Considering the Avrahami ruling, do you think that it will have any impact on the growth of 831(b) captives?
I think it may, because it was a negative ruling and the Internal Revenue Service (IRS) will use this to put pressure on the captive industry. The industry, with Notice 2016–66 as well as the IRS limelight, so to speak, is focused on the 831(b)s and has, I believe, deterred some businesses from moving ahead due to the risk factor of a potential IRS audit. [Editor’s Note: IRS Notice 2016–66 identifies micro-captive insurance as a transaction of interest and requires disclosure by taxpayers.]
You are active in a number of captive associations. What do you believe are the most important needs these groups should be focusing on?
Right now, it seems the associations across the United States are focused on Notice 2016–66, how burdensome it is, and trying to get the notice rescinded. We do know that a lot of associations are working together to, hopefully, get this notice rescinded or repealed. Also, I believe we should focus on education. It's important to be able to educate lawyers, CPAs, and other advisers on what captives are and how they can be a great solution for business owners if they are done for the right purposes.

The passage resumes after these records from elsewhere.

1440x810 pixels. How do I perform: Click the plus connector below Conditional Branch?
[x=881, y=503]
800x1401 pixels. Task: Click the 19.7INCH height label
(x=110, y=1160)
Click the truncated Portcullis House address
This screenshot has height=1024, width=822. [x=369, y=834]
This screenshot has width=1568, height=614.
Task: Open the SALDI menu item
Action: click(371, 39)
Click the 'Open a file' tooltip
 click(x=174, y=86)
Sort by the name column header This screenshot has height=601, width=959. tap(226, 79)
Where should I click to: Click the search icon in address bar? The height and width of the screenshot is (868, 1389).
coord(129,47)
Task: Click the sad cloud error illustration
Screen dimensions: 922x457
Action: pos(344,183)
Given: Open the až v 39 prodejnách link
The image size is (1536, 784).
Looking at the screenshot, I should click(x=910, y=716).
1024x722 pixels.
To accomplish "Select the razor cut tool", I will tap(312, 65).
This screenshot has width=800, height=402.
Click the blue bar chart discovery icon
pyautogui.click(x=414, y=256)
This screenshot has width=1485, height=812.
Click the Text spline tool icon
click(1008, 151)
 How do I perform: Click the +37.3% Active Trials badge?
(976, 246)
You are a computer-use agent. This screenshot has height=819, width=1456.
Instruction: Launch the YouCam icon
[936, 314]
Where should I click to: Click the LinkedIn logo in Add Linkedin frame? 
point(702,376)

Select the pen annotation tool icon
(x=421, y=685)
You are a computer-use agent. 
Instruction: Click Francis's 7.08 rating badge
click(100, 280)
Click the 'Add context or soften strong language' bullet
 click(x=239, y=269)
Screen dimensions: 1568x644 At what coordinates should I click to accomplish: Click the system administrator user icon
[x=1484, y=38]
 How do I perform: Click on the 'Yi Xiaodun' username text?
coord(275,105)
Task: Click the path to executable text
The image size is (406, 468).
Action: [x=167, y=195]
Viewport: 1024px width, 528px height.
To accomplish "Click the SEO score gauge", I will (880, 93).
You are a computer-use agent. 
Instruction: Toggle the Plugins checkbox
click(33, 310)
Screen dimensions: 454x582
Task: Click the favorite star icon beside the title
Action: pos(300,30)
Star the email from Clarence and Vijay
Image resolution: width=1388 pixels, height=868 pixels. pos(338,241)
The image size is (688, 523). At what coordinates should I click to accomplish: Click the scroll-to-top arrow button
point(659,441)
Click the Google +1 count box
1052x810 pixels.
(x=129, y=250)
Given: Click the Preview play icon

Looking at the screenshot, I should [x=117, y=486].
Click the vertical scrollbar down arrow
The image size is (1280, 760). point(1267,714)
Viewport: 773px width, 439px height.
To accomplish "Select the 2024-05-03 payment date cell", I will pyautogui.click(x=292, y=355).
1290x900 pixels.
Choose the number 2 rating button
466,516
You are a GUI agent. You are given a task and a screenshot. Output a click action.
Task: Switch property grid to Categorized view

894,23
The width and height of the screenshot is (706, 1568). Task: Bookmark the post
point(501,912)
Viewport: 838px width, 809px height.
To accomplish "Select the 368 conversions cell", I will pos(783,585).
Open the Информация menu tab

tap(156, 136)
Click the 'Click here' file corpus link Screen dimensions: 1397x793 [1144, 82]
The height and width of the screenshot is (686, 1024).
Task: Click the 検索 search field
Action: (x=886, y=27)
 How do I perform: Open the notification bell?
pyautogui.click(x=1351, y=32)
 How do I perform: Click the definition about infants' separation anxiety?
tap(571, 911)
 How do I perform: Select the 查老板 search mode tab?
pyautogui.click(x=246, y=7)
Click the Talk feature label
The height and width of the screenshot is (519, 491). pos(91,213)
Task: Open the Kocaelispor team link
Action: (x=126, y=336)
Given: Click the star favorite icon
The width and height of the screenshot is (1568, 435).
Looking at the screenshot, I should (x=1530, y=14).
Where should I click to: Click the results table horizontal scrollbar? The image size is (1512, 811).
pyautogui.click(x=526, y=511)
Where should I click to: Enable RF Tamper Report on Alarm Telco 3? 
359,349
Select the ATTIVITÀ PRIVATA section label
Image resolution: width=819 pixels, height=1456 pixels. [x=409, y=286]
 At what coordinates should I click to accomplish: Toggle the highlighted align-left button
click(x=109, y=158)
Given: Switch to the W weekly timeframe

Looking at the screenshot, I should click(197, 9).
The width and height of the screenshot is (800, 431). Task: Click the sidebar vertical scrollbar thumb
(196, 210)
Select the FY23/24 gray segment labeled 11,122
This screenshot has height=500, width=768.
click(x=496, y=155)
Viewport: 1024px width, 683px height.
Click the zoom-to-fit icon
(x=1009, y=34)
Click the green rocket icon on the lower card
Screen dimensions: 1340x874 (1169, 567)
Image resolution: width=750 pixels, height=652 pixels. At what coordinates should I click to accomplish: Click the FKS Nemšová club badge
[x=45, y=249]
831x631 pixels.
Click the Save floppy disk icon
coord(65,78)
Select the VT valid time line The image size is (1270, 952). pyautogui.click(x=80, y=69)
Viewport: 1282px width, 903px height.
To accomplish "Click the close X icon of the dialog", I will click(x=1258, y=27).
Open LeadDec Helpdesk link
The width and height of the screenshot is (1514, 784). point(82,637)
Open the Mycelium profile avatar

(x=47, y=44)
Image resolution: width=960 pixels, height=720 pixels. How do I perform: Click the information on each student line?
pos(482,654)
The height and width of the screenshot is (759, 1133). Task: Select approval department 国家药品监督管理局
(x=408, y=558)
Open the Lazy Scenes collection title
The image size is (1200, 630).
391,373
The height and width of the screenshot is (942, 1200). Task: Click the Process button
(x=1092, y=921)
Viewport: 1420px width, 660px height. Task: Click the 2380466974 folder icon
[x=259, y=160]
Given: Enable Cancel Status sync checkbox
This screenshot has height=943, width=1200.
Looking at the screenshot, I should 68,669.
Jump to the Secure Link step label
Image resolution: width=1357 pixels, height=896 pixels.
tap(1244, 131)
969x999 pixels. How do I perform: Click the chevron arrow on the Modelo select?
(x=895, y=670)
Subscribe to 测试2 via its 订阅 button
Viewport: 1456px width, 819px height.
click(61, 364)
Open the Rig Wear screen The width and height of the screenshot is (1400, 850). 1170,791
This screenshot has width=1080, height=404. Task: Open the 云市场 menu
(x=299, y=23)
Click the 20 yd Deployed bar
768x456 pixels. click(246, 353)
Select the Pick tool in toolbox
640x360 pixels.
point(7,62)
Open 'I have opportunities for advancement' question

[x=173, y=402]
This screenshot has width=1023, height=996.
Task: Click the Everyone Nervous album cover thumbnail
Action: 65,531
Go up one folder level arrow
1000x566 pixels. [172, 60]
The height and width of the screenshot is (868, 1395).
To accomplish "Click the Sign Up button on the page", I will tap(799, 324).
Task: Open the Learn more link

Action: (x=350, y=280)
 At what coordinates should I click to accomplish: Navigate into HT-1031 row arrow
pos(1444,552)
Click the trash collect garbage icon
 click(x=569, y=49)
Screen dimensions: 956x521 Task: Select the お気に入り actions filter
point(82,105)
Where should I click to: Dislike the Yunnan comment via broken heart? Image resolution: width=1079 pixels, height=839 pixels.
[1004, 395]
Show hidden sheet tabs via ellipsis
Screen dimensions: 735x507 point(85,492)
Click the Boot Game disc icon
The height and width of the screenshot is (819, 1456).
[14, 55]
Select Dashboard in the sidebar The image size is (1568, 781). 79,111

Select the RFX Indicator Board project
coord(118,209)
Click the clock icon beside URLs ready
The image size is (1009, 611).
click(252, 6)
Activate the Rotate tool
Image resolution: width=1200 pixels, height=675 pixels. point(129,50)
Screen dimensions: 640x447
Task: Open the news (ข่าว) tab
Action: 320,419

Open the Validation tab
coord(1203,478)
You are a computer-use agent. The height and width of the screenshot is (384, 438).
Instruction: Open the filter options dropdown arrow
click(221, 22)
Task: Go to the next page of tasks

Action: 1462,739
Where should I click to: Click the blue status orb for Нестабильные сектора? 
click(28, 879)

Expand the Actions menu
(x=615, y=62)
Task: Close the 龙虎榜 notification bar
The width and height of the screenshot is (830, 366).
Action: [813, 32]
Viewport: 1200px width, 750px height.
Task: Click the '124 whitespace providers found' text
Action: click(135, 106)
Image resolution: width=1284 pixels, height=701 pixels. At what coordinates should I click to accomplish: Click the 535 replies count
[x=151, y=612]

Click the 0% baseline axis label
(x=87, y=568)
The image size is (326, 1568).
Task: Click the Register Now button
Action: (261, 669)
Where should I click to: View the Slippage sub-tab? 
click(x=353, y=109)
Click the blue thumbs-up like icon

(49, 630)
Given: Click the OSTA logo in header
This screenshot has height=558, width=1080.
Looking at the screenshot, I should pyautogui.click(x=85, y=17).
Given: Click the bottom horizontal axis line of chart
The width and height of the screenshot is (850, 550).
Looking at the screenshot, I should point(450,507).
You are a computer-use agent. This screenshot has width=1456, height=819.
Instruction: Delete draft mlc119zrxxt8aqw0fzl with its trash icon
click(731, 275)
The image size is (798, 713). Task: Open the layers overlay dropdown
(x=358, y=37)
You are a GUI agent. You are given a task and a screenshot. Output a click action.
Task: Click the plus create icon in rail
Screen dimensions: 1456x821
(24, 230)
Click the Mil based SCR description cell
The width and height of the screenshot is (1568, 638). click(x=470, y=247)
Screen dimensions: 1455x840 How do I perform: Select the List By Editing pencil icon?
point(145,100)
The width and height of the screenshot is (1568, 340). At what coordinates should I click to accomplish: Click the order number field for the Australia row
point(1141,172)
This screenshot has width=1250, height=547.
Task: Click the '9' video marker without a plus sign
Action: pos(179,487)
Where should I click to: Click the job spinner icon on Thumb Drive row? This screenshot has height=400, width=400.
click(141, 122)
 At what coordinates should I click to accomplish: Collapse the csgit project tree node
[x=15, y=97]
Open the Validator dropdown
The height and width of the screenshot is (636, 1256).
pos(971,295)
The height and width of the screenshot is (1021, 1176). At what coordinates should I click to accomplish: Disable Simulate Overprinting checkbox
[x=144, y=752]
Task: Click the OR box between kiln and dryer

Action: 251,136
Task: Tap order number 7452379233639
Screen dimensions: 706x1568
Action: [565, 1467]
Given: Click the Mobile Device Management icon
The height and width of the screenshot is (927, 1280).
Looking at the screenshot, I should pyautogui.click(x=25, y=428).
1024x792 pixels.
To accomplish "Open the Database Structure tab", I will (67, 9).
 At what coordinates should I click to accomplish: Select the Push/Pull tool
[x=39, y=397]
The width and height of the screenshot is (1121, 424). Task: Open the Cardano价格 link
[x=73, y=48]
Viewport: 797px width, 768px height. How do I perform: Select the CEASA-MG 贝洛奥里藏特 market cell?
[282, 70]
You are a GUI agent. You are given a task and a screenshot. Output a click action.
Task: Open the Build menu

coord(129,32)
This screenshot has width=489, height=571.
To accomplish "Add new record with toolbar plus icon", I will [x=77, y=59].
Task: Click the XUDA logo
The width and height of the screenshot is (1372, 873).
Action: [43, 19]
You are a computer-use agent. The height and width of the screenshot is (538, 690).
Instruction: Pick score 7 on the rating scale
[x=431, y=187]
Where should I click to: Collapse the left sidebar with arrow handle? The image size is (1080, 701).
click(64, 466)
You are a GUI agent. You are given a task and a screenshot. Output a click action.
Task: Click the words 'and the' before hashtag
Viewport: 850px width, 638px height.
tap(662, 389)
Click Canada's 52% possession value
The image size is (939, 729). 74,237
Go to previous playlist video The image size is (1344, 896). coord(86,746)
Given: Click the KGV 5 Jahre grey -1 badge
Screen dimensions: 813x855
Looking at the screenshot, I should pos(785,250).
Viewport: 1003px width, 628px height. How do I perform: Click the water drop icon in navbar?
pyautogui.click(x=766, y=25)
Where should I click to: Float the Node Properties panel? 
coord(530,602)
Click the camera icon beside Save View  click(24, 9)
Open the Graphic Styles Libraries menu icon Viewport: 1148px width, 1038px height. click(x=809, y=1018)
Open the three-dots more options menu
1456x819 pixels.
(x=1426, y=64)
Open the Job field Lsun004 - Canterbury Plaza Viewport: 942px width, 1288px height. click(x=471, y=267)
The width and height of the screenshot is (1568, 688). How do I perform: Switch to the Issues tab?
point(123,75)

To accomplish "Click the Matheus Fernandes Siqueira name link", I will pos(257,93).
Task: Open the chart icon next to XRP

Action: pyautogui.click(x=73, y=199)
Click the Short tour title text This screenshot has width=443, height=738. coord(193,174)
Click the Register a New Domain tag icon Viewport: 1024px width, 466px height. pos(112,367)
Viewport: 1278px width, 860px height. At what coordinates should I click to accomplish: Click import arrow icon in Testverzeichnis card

How would you suggest that the captive industry recruit new and younger talent?
Getting the right talent for our specific industry is a growing challenge. Our more seasoned employers and professionals are training the younger talent on how things should be done and handled properly to continue growth. Also, just like any industry that is seeking talent, word of mouth can help spread the message that our industry is looking to hire qualified people.
Besides 831(b) captives, where do you see growth in the captive industry coming from?
I would say workers compensation, business interruption due to the hurricanes and continued weather concerns, and medical stop loss coverage.
How do you stay current on the issues in the captive industry?
I attend conferences and communicate with colleagues, as well as read and analyze new IRS, court, and other rulings or pronouncements. I also attend association meetings, continue my education, and rely on other types of captive forums that provide up-to-date information, like Captive.com.
Do you have any other thoughts or observations that you would like to share concerning captives?
Even though captives have been getting some recent negative press, unfortunately, bad apples are in every industry, but captives are a great solution to a specific problem. If done for the right purposes, they can be an invaluable solution for a lot of business owners. I believe with more education and with more captive professionals explaining the right reasons for doing captives, and knowing all the benefits a business can obtain, that these bad apples will get out and the captive industry and captive owners will continue to flourish.